Indeed, the legal consensus is that the Pensacola-filed suit, which says the Constitution hardly authorizes the U.S. to mandate that “all citizens and legal residents have qualifying health care coverage,” will probably not prove a winner. Overcoming a couple of Constitutional clauses — namely supremacy and commerce — is likely too daunting. But more to the pragmatic political point, Florida’s Republican attorney general will have won if he can convert the suit to political momentum and ride the tide of anti-health care reform partisanship to gubernatorial victory in November.
Early returns indicate McCollum, who has received plenty of national face time for his “living tax” penalty contention, is already benefiting in the short term. His gubernatorial lead over the lesser-known Alex Sink, the state’s Chief Financial Officer, has now widened in the aftermath of the high-profile lawsuit with 12 other attorneys general. The recent Mason-Dixon Polling & Research survey showed that a majority (51 percent) of registered Florida voters approved of McCollum’s lawsuit, and 39 percent opposed it.
Strategically, that’s one way to diffuse a charisma-challenged, status quo-venerating “career politician” label. Toss some energizing, legal red meat at the GOP base, the Tea Partiers and disaffected independents and Democrats, and enough voters could forget about all those Howdy Doody look-alike references.
But the lawsuit gambit is only as effective as the campaign dynamics it’s intended to stoke. Political tides rush as well as recede. Anyone can take a snapshot, especially during these partisan, protean times.
For example, health care reform might be perceived differently by the public in the fall. Keep in mind that by election day, a number of health care reform benefits will already be in effect. Among them: providing immediate access to high-risk pools for those with no insurance due to pre-existing conditions; barring insurers from denying people coverage when they get sick; barring insurers from denying coverage to children with pre-existing conditions; barring insurers from imposing lifetime caps on coverage; requiring insurers to permit children to stay on their parents’ policies until they turn 26; and reducing the “doughnut hole” in Medicare drug coverage.

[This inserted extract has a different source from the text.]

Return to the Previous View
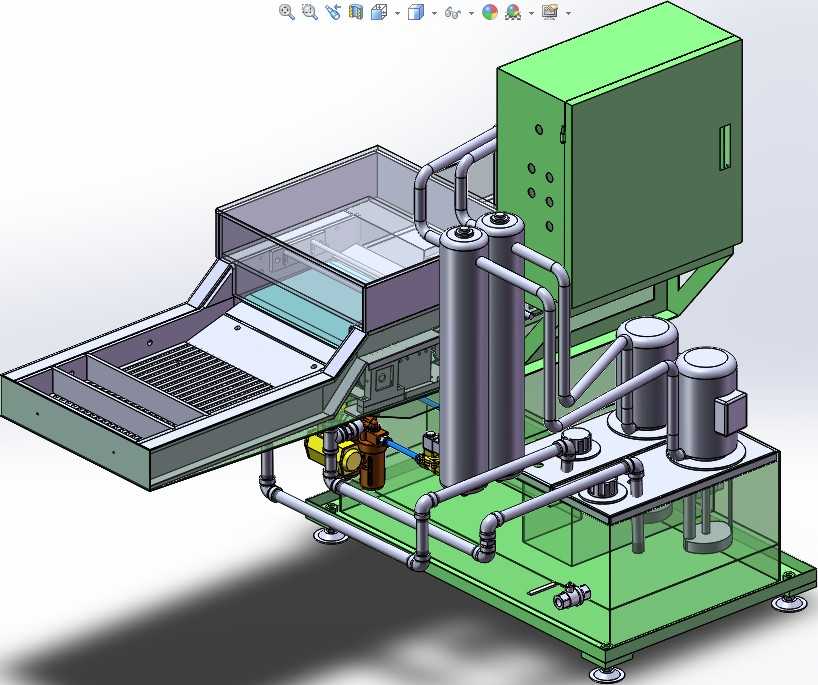818x685 pixels. pos(333,12)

Repeal would then mean undoing what a number of voters just might want to keep. And the mandate for most people to obtain coverage or face penalties doesn’t kick in until 2014.

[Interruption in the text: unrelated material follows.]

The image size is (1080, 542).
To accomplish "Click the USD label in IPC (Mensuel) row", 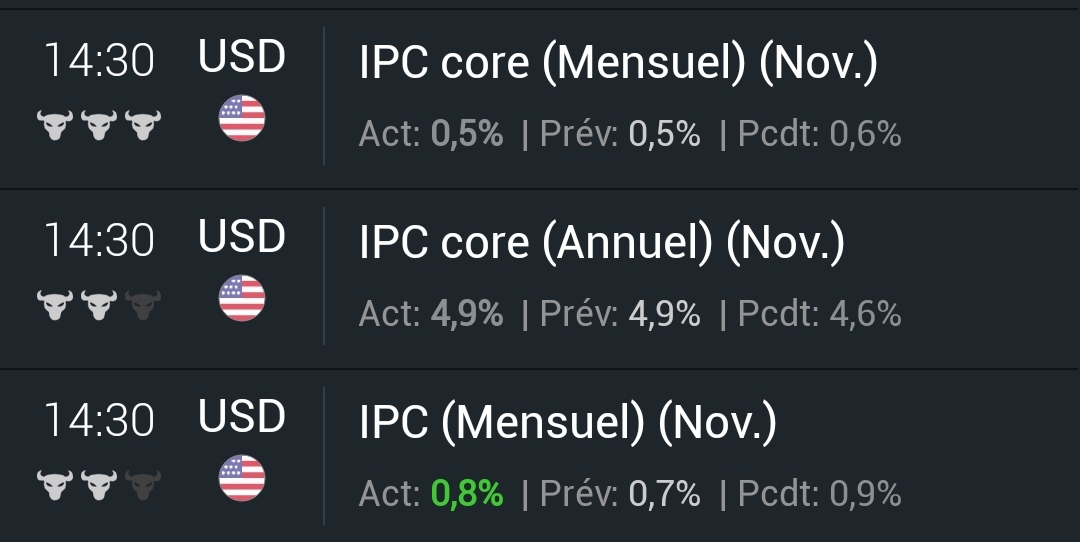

There’s also the Obama variable. Even his staunchest critics concede the president, even if he is the socialist from hell, is formidable when he’s on his game and in campaign mode.
But if McCollum truly wanted to max out on chances of his lawsuit’s passage, he would do this: He would add an “individual waiver” to cancel out the “individual mandate.” Moreover, it couldn’t help but energize the individual-liberties-on-steroids set.
Something like: “I’m young, healthy and pretty much invulnerable, if not immortal. But if, by some unimaginably implausible happenstance, I should find myself in dire need of medical assistance and immediate transport to an emergency room, it’s permissible to leave me unattended. It wouldn’t be fair to charge taxpayers, given that I’ve formally opted out of helping others. That’s my individual right, and I’ll die for it, if necessary.”